Problem to solve
From the line that contains "Open the photo of the man in the pink costume" through the end of the records below, write out each line exactly as it appears, but not the pictures.

Data for processing

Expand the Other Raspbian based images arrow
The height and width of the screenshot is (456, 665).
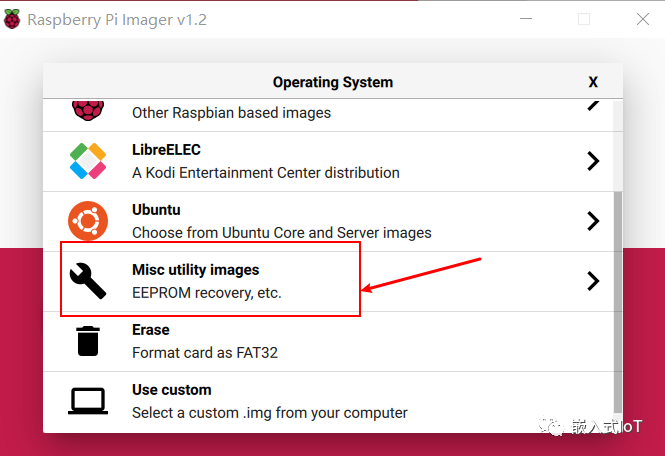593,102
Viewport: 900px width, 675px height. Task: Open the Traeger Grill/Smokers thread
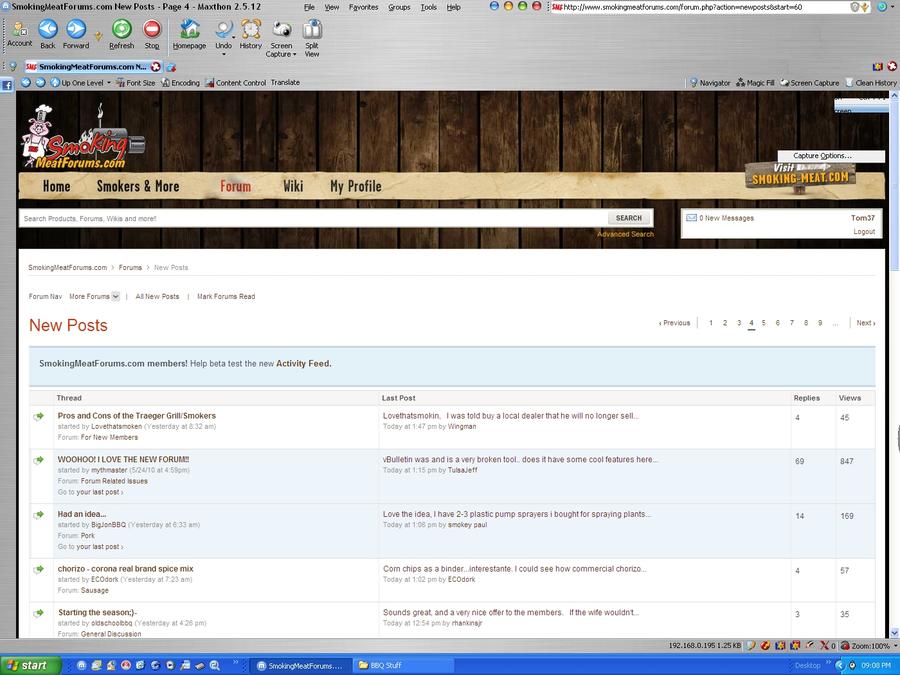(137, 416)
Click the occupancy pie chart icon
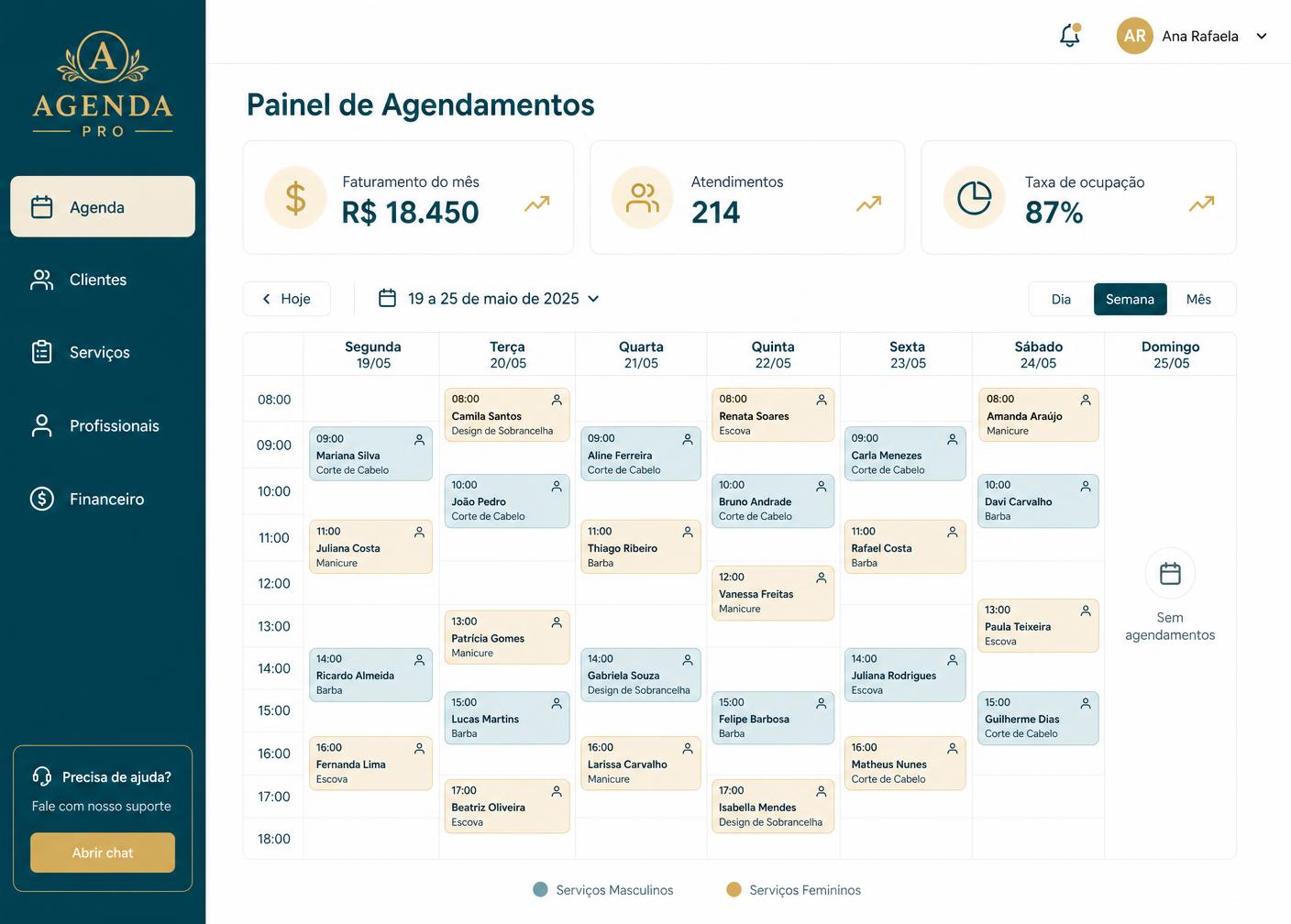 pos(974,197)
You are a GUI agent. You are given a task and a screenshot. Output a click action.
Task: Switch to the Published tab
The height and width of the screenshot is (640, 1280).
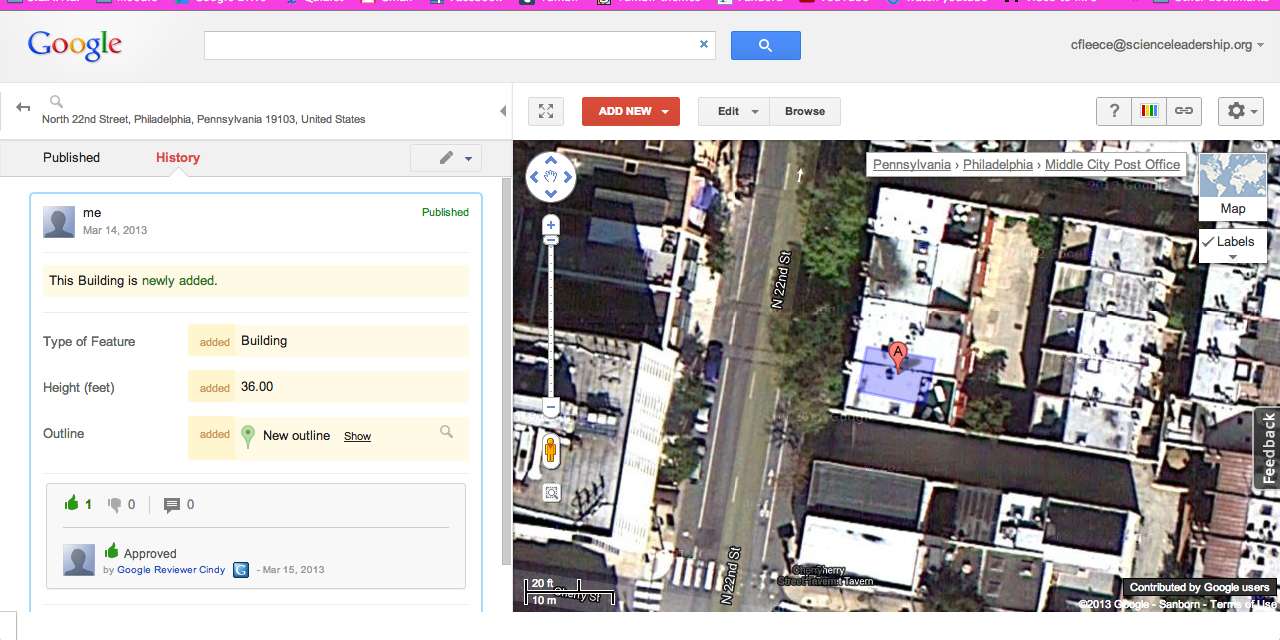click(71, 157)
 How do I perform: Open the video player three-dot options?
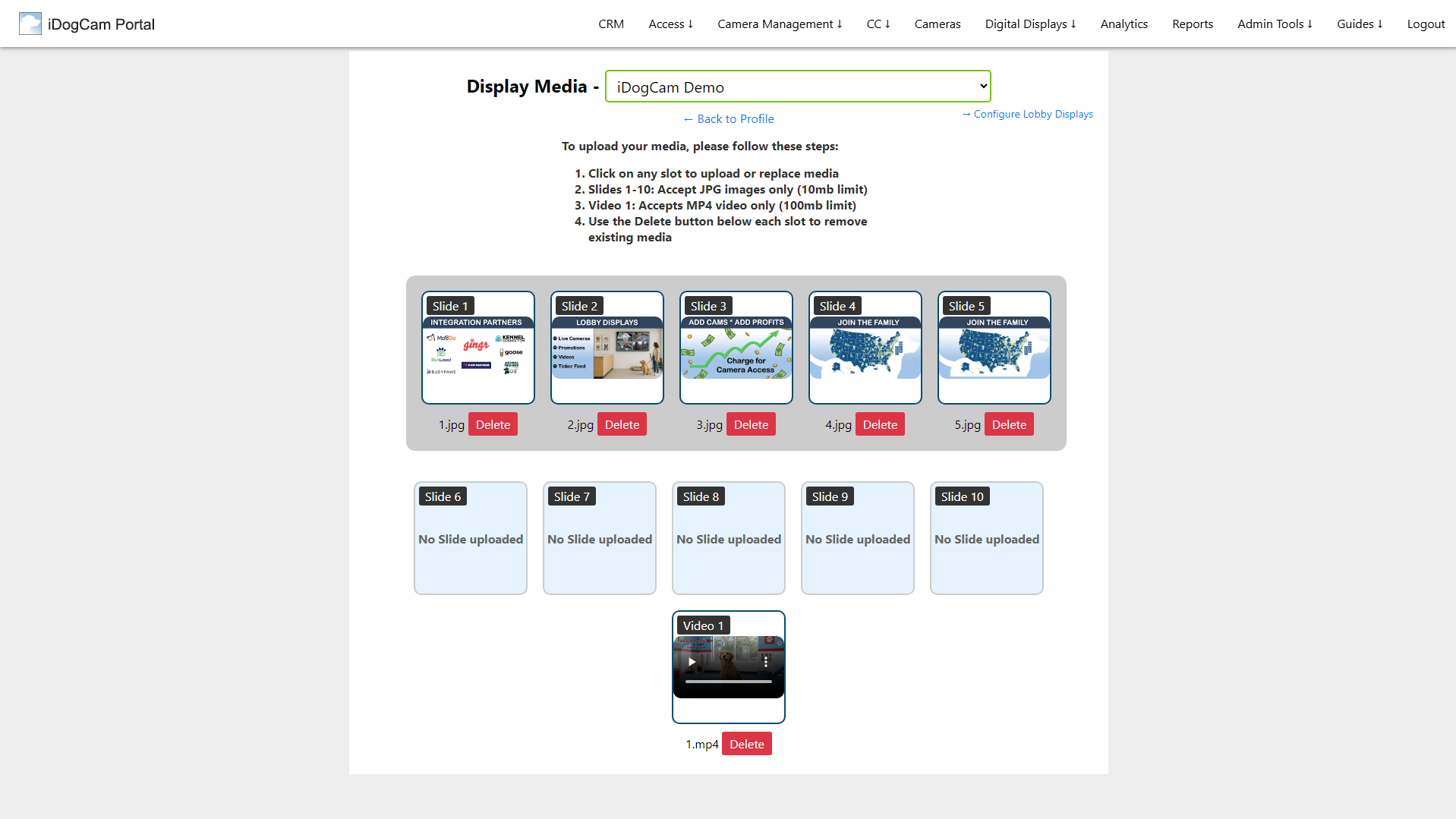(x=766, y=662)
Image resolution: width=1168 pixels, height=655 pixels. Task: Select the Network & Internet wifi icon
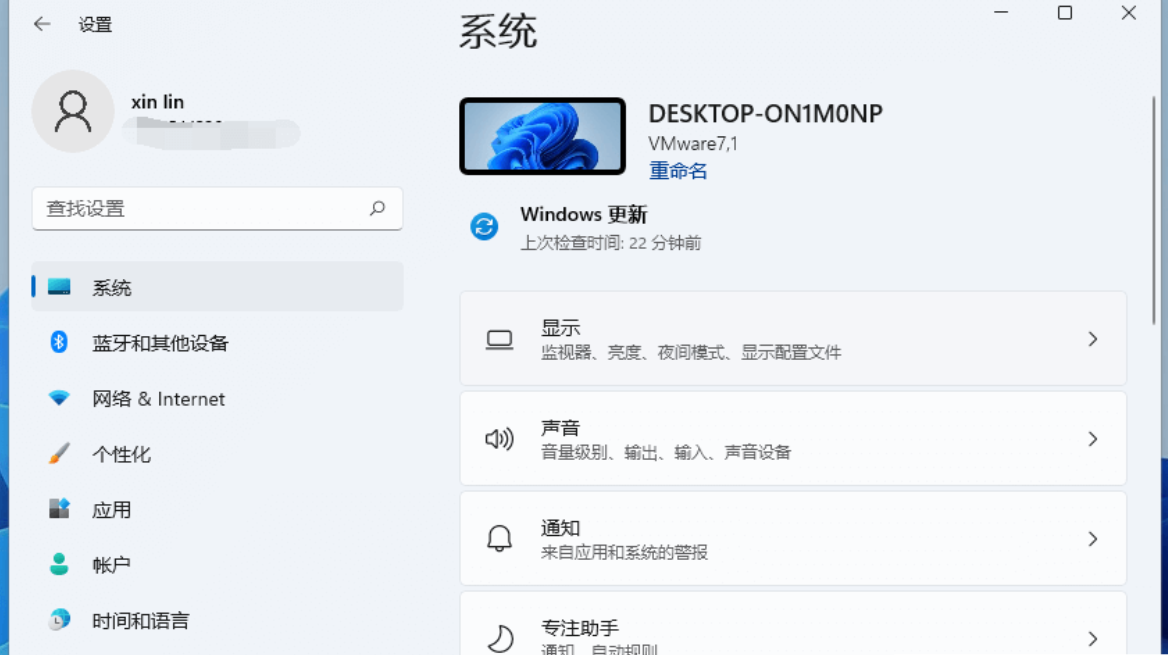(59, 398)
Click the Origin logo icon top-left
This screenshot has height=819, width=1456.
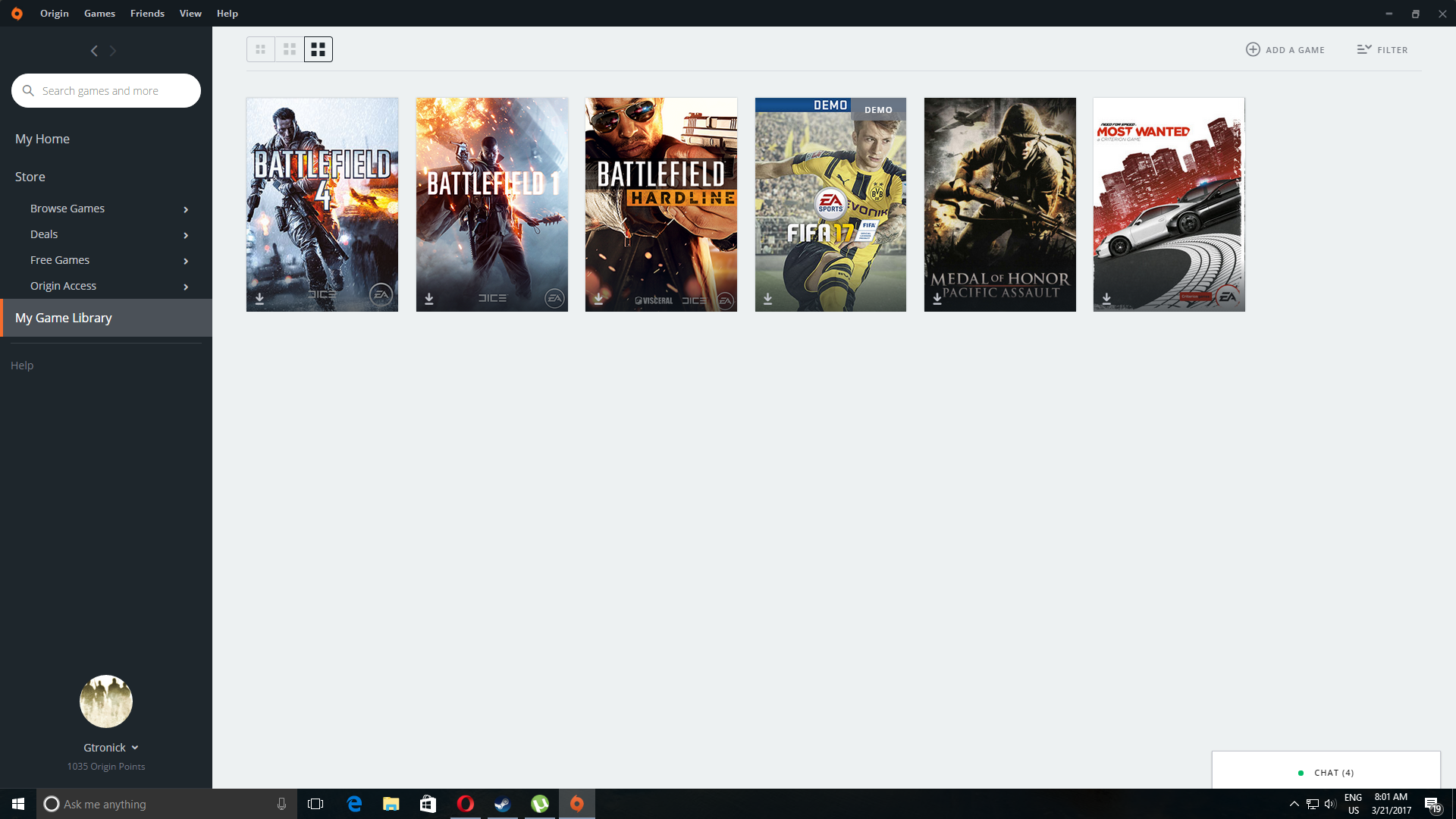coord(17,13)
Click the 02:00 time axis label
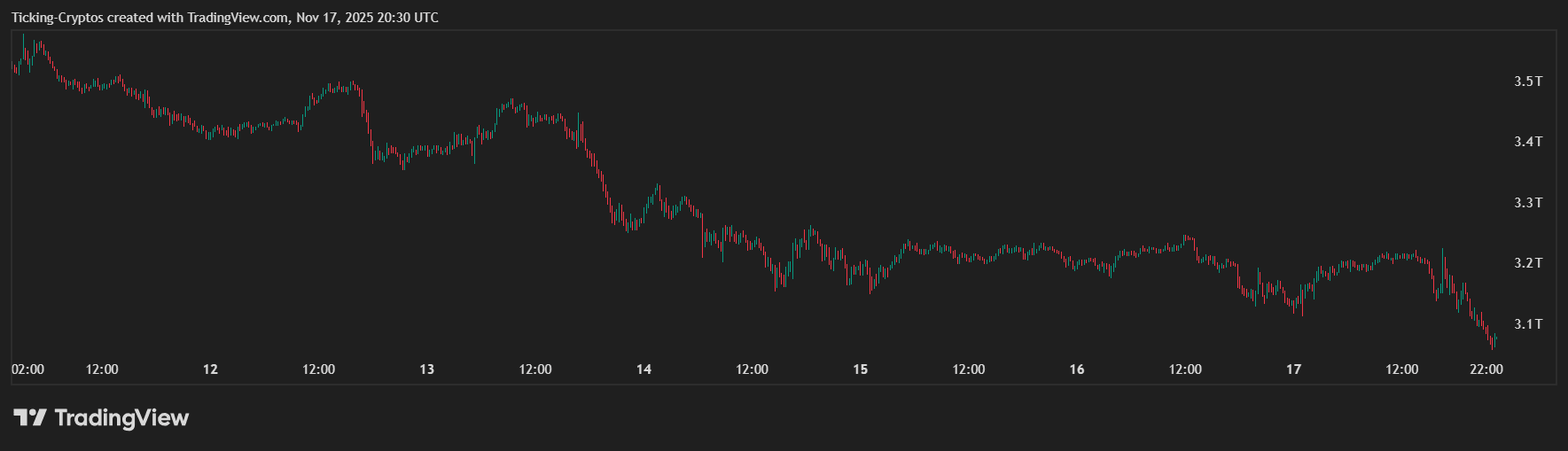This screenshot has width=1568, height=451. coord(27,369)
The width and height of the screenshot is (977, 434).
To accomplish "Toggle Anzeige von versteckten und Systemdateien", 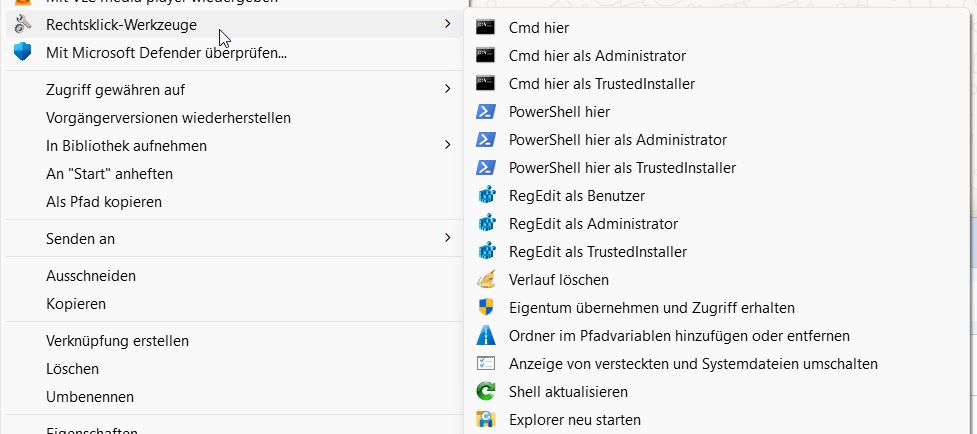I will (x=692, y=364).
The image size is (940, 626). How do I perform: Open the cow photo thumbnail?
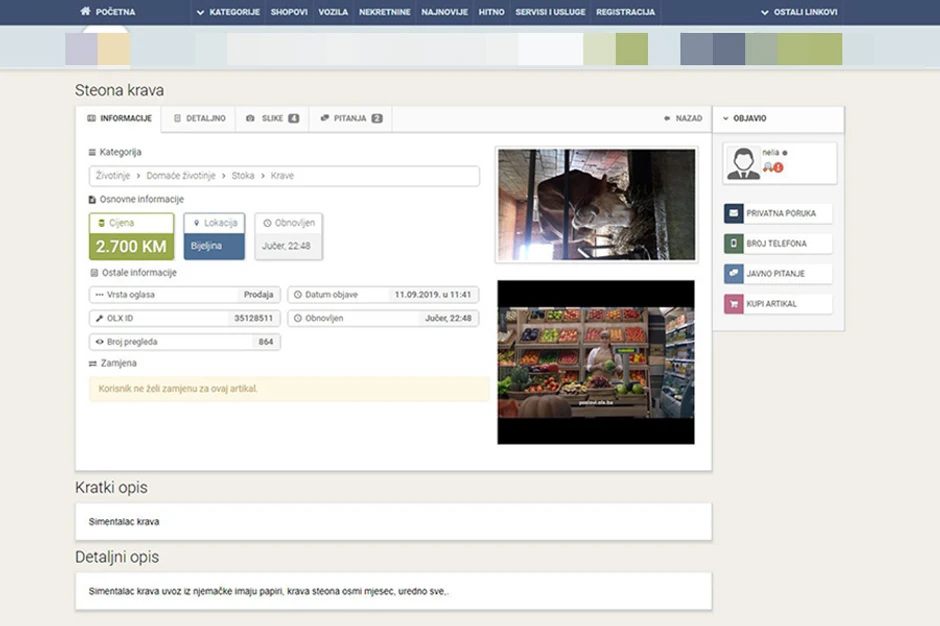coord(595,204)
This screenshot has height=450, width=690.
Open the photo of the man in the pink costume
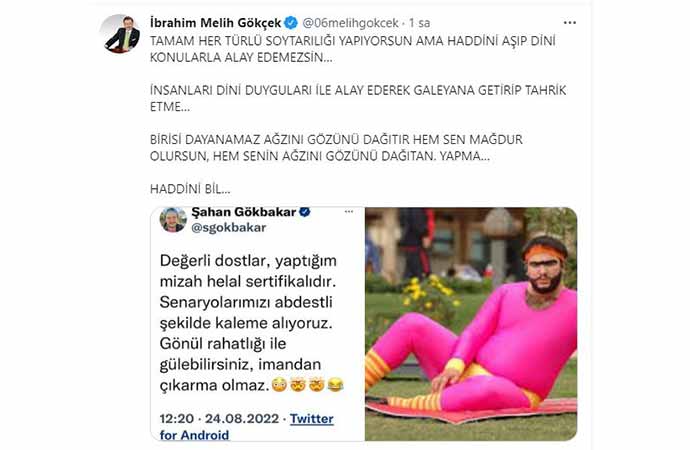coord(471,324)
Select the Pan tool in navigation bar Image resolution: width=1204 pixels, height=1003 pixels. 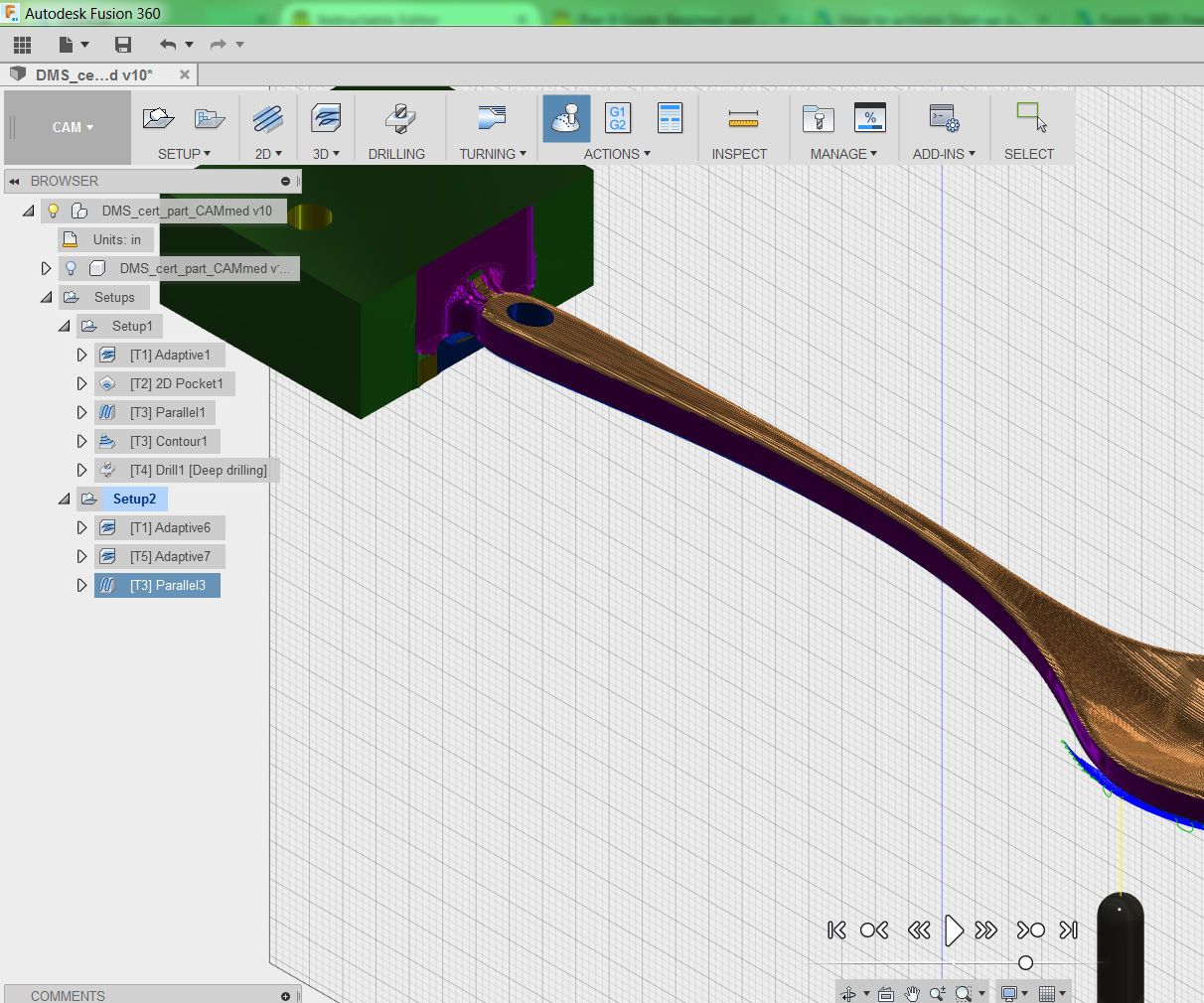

Exercise response
Open the photo of the man in the pink costume
coord(471,324)
Select the Pan tool in navigation bar Image resolution: width=1204 pixels, height=1003 pixels. 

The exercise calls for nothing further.